This is awesome. It would've have been super useful building our mobile interface to Philadelphia's regional rail schedules where we scraped SEPTA's site for data. http://www.septa.org/service/sched/r2s_wk.html is an example of the markup we had to deal with.
I think I'll have to go back and crosscheck your selectors with what I came up with to see if we can't improve anything. Thanks!
Wow, this made my day. I've been using FireQuark (a custom firebug that provides CSS selectors - http://www.quarkruby.com/2007/9/5/firequark-quick-html-scree...) and while it was very helpful, SelectorGadget will remove sooo much more of the pain of scraping. Major kudos.
As an aside, I'll mention the nokogiri gem (almost identical to hpricot, but under much more active development), that's what I've been using and it's excellent. http://github.com/tenderlove/nokogiri/tree/master
Just so you know, there was, and may still be, an off-by-one error in Hpricot's implementation of nth-child that may confuse you when using the selectors generated by SelectorGadget.
Great point. I haven't looked, but I think nokogiri fixes that bug. I think that was one tenderlove's motivations for creating nokogiri. He talks about it more on his blog:
"I just want to tell you that you shouldn't worry about that old legacy code that uses Hpricot. Nokogiri can be used as a drop in replacement! Really! Nokogiri doesn't reproduce the bugs that are in Hpricot, but should work in most cases. Just use "Nokogir::Hpricot()" to parse your HTML. Of course, I've tried to keep the syntax of Hpricot that I like."

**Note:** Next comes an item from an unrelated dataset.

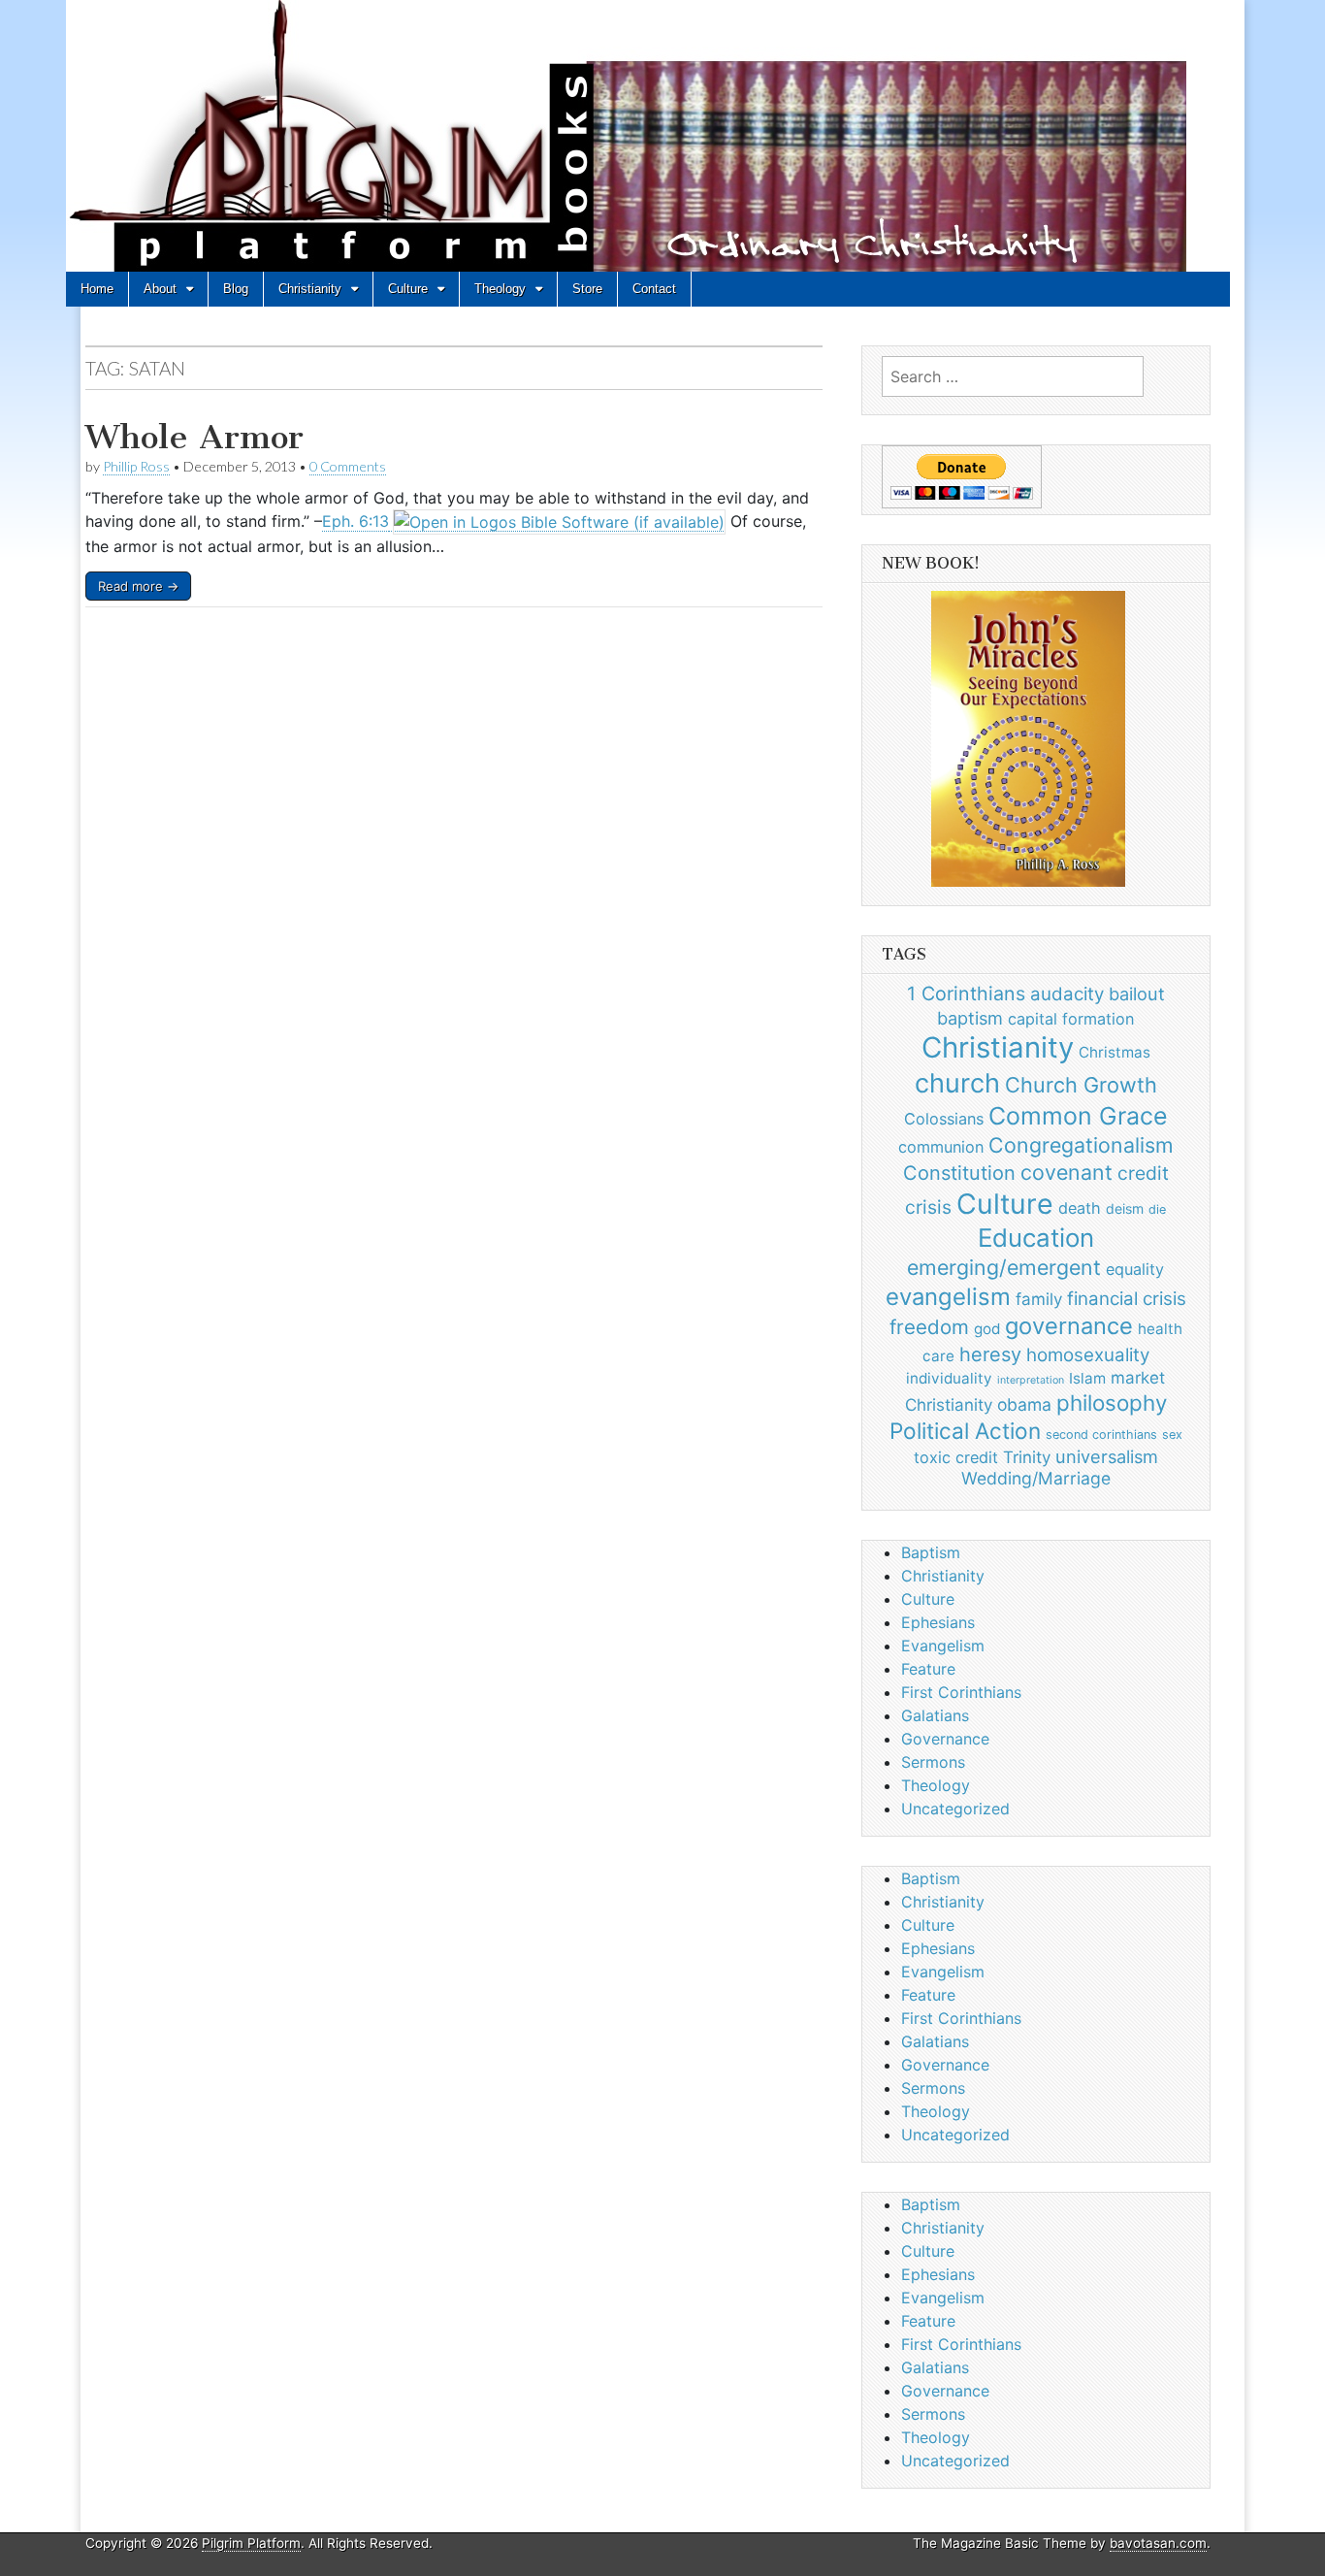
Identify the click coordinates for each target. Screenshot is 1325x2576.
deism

This is the kind of stuff that blows my mind. Between all of the people who will ever use it, you've probably saved a lifetime's worth of fiddling with CSS selectors. Kudos to you, sir!
Very nice tool. Reminds me of the Dapper interface. I could see this being used to build some sort of notifier service. For example, "notify me when any of these change."
Edit: After using selectorgadget for a couple of minutes I found a case where selectorgadget works much better than dapper.net. selectorgadget is great!
Amazing timing on this release- I just learned the basics of CSS the other day, and this is going to be a really helpful tool to keep the learning process going. Well done and thanks!
OK, I know this is off topic, but... I read this article an hour or so ago, and I have had the Inspector Gadget theme song stuck in my head since then.
awesome. seems to work in chrome just fine. I can't see how this is useful for scraping though, is there scraping software that can take css selectors as criteria?
I've previously just used mechanize/hpricot and copied the xpath from firebug to get the areas i want to scrape.